I admit that I want to still add “not” to the end of a remark that is so off-base. But that is so 90s. (or 80s. whichever it is, it is passe.)
When I was in the outpatient program at Edgewood after my trip to the loony bin, the counselor there suggested I read and complete the book Ten Days to Self-Esteem by Dr. David D. Burns. In fact several of the clients were carrying one around.
It’s kind of like a workbook. And, if you did a lesson a day, then, supposedly your self-esteem skyrockets. Well, maybe not skyrocket, but increases.
Misleading premise #1. You aren’t supposed to do a lesson a day. Two a week is recommended. So now we are talking ONE MONTH to Self-Esteem. But that’s just not as catchy.
Misleading premise #2. The cover says I’ll discover the secrets of joy in daily living! Woo hoo! Yeah, I know joy, and this ain’t it.
Misleading premise #3 (and the final one). I will learn how to defeat depression. (Wow! That’s some book!)
Now, I was truly gung-ho on doing this book. After all, who doesn’t need to boost their self-esteem? Many of you that know me personally probably think I don’t have an issue with self-esteem. Well, it’s tough to have clinical depression and feel great about yourself. (He doesn’t mention that, by the way. He really doesn’t address clinical depression. Even though, he promises to help me learn to defeat it! (see premise #3)) News flash, Dr. Burns: Defeating my depression involves a treatment program that I’m going to write a book about. Better Living through Chemicals-Lose the Embarrassment and Win Back Your Life! Lines are open 24 hours a day, and operators are standing by to take your order!
Somehow, I got off track there. I was gung-ho on doing the workbook. I did the first chapter and actually thought it was going to be awesome! I was to fill out a survey each time about my depression, anxiety, and relationship satisfaction, and hopefully the numbers would improve.
After I was released from the outpatient program, I kind of put the book aside and did my best to start enjoying life.

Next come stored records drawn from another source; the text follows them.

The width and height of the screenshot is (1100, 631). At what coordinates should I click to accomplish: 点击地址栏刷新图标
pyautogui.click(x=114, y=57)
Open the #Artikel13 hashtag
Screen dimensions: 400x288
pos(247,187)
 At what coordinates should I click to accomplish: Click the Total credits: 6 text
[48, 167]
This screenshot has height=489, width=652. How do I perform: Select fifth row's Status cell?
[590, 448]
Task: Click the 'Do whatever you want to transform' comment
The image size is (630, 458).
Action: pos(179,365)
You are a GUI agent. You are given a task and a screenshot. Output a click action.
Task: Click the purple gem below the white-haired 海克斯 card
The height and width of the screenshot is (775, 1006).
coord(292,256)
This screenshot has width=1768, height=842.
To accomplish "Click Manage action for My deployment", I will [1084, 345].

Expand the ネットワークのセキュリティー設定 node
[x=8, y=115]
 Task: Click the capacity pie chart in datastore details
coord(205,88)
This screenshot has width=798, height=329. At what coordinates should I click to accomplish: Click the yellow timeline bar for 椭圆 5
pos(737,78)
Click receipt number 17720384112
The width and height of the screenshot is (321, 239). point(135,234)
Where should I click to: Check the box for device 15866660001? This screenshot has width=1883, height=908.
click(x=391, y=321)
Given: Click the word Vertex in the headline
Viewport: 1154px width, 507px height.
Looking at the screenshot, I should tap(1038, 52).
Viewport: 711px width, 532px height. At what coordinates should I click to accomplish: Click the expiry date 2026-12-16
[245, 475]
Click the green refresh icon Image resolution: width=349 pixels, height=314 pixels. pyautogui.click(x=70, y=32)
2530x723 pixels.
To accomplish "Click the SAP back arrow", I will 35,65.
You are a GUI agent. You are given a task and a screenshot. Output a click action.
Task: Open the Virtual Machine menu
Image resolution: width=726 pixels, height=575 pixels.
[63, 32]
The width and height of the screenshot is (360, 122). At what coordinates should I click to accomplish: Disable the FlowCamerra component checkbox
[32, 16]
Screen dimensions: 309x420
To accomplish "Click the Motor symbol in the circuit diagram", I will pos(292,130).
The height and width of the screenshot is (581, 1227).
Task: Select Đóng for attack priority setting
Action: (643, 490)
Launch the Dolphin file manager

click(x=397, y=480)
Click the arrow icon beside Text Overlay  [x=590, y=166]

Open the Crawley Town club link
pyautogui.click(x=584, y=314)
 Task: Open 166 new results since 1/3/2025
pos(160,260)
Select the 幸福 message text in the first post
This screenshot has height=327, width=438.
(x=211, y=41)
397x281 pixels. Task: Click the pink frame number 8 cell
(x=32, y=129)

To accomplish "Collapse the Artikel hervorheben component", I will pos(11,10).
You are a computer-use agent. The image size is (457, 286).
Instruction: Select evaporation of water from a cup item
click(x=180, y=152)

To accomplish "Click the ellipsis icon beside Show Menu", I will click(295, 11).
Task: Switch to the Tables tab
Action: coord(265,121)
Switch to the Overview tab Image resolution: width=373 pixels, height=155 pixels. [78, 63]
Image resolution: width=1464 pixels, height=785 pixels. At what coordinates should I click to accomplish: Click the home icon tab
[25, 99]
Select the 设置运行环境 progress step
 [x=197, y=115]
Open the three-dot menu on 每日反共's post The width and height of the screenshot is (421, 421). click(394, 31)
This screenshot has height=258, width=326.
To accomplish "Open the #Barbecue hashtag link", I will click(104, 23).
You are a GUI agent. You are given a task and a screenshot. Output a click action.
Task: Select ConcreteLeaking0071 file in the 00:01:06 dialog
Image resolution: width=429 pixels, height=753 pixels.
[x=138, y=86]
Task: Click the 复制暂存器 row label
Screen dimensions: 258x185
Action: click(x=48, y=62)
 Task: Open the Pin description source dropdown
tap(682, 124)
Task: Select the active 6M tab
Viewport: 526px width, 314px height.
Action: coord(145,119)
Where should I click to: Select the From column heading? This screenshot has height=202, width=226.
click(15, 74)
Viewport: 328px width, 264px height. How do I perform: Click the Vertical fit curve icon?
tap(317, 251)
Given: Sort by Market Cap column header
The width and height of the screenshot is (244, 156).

Yesterday, I got the book out again, thinking, “I haven’t done anything with that book for quite awhile. I’ve got some time. Why not?”
I did the daily survey, numbers had improved, so far so good.
Then, the questions required me to “picture a time when you were sad or discouraged, blah blah blah.” Okay. I stopped for a moment. Then, I relived my past hospitalization. I started feeling worse. Next step: “List several of your bad feelings here.” (He was kind enough to provide a list for us, in case we had no idea what our feelings were.) Now, I’m sinking into a hole…But, fear not, friends! I was bound and determined to get back to feeling better! On with the next step!
The Stick Figure Technique!
(Okay, now I’m laughing at how funny that sounds. Again, Dr. Obvious came up with an idea that takes up two pages of this fascinating book!) He has a stick figure with a frown and we are supposed to make up some negative thoughts that explain why the stick figure is unhappy. Now, mind you, I took this very seriously. Then, I started to feel really crappy. Not unlike Mr. Stick Man. I pushed on. (still looking like Mr. Stick Man. But fatter.)
I turn the page to see this giant chart where I am supposed to describe a time that triggered certain emotions and what kinds of thoughts lead to that emotion. Guilt or shame, frustration, anger, anxiety, loneliness, and hopelessness and discouragement.
“I’ll take GUILT OR SHAME for 100, Alex.”
I started writing the answers for guilt or shame and could barely pick up my pen. I was feeling so down.
I slammed the book shut and said, in my best Scarlett O’Hara voice, “Tomorrow is another day!” (It was an excellent Scarlett voice, by the way.)
But, I’m not going to do the workbook another day. Who needs to relive a very painful time of their lives?
“Bye bye, self-esteem workbook! You suck.” (Scarlett didn’t say that, but if she’d read this book, she would have.)